Hamid Dabashi, to his credit, sometimes helps us question the aforementioned mythical contest (which is why liberals such as Janet Afary and Kevin B. Anderson disparage this aspect of Dabashi's work).
. . . [B]y far the most atrocious aspect of Bollinger's statement is that because of the slanted relation of power it flaunts it ipso facto shifts the center of gravity of contemporary Iranian political predicament away from Iran and Iranians themselves and places it in the self-righteous domain of a white man and his civilizing mission. It is precisely the same colonial attitude that is perpetrated in the statement written by Akbar Ganji and circulated for signatures among exclusively non-Iranian signatories.
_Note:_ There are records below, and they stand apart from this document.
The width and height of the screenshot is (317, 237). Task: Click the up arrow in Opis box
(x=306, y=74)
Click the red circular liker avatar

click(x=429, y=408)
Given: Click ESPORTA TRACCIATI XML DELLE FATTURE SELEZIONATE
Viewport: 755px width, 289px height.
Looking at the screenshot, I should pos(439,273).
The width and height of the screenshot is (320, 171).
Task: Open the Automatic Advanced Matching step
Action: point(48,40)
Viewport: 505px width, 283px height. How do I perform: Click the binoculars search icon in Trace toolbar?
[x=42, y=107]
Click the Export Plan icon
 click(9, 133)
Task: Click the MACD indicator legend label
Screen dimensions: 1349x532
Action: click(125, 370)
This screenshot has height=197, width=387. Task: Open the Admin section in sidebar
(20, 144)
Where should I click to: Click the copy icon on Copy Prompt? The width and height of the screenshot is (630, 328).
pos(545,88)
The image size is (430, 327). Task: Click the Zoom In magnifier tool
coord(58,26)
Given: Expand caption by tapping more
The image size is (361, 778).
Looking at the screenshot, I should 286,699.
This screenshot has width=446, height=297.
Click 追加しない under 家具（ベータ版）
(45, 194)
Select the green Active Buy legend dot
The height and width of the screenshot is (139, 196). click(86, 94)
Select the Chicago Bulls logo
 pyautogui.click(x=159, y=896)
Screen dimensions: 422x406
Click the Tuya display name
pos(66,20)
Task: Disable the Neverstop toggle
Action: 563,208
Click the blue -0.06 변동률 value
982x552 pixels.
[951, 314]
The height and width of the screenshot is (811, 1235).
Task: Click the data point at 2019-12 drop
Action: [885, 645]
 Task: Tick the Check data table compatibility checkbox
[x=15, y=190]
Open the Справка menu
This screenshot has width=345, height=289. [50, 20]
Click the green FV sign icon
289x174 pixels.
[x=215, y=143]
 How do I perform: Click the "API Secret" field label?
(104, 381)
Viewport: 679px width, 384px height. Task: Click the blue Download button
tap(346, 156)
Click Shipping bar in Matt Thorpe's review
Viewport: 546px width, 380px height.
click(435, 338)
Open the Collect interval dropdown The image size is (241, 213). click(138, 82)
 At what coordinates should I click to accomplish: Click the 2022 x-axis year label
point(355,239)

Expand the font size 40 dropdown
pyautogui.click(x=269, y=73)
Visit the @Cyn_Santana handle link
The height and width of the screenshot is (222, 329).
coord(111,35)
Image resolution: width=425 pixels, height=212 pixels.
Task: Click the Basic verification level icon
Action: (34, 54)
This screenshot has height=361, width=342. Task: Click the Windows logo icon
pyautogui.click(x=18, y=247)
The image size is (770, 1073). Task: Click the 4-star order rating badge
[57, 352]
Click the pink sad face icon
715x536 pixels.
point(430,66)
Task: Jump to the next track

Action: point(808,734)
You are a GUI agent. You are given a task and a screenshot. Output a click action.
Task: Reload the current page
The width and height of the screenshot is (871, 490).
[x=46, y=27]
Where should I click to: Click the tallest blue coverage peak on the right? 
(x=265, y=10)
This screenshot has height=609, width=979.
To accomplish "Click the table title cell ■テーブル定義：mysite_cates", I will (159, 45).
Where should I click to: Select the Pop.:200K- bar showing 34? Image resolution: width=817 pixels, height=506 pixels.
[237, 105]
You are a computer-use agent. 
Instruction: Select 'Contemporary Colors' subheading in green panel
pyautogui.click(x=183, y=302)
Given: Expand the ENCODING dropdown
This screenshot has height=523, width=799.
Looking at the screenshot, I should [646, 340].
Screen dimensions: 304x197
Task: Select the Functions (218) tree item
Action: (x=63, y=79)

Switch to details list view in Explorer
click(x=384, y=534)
Not a single Iranian was allowed, even if he or she insisted, to sign that statement. Akbar Ganji's deeply colonized mind, denying Iranians themselves the right and responsibility to have a say in their national destiny, tallies perfectly well with Bollinger's deeply racist mind to presume that he is telling Iranians something they do not know. Perhaps the most unfortunate aspect of Lee Bollinger's statement is the appearance of the name of Akbar Ganji in it, for in that single reference Lee Bollinger and Akbar Ganji appear as the two-sides of the same colonial coin that denies nations agency and assigns to white men the authority and audacity to civilize the world. Is it even conceivable for Gandhi to launch his movement to liberate India and systematically deny Indians a say in the affairs of their homeland, or for Mandela to write a statement on behalf of civil liberties in South Africa and disallow South Africans to sign it? This is precisely what Akbar Ganji has done, and that is precisely the reason why he is so easily incorporated into Bollinger's racist assumption that he has to bear the heavy burden of liberating Iran and civilizing the world. To avoid that trap, it is long overdue that people like Akbar Ganji look at movements led by Gandhi and Mandela as example of their struggle, rather than come to the United States, go on a Shi'i pilgrimage of collecting white talismans of names he considers worthy of defending the cause of liberty in his homeland. (Hamid Dabashi, "Of Banality and Burden," Al-Ahram Weekly 866, 11-17 October 2007)
Dissidents who become "native informers" for the empire, like Ganji for instance, cannot and should not be supported.